● PROBLEM REQUIREMENTS
Reproduce the data below word for word, from its first line through the line that contains "Given: Choose the".

● EXERCISE MATERIALS

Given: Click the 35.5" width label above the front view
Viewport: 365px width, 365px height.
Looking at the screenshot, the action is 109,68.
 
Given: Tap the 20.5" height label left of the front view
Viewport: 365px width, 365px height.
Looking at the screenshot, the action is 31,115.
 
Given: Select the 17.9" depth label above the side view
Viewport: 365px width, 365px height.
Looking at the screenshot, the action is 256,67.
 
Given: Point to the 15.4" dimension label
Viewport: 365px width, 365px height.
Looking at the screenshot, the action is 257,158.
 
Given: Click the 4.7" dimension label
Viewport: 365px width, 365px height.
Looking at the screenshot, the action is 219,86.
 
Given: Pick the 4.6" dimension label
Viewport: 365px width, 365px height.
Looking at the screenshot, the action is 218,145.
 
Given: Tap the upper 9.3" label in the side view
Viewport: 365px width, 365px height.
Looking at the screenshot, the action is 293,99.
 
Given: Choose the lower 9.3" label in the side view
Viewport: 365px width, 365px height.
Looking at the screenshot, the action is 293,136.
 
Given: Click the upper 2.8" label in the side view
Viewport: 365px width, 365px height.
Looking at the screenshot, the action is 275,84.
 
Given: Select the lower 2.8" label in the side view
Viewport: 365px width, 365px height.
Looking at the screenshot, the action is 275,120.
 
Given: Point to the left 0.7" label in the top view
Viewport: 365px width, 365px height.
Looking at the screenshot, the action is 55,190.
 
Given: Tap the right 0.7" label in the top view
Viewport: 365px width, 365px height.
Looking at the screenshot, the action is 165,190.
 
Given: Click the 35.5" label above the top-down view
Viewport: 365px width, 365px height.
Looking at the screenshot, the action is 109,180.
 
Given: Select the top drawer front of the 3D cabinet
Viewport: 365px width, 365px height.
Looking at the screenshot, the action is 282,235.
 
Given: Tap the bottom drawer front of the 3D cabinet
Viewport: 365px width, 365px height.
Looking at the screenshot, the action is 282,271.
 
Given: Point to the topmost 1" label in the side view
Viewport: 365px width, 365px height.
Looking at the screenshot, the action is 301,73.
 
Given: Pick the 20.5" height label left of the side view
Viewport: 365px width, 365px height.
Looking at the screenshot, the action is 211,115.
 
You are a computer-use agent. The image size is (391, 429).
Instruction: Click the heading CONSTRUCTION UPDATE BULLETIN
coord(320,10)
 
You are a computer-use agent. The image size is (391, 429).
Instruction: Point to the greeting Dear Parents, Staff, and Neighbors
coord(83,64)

● FINAL ANSWER
Given: Click the 35.5" width label above the front view
Viewport: 365px width, 365px height.
Looking at the screenshot, the action is 109,68.
 
Given: Tap the 20.5" height label left of the front view
Viewport: 365px width, 365px height.
Looking at the screenshot, the action is 31,115.
 
Given: Select the 17.9" depth label above the side view
Viewport: 365px width, 365px height.
Looking at the screenshot, the action is 256,67.
 
Given: Point to the 15.4" dimension label
Viewport: 365px width, 365px height.
Looking at the screenshot, the action is 257,158.
 
Given: Click the 4.7" dimension label
Viewport: 365px width, 365px height.
Looking at the screenshot, the action is 219,86.
 
Given: Pick the 4.6" dimension label
Viewport: 365px width, 365px height.
Looking at the screenshot, the action is 218,145.
 
Given: Tap the upper 9.3" label in the side view
Viewport: 365px width, 365px height.
Looking at the screenshot, the action is 293,99.
 
Given: Choose the lower 9.3" label in the side view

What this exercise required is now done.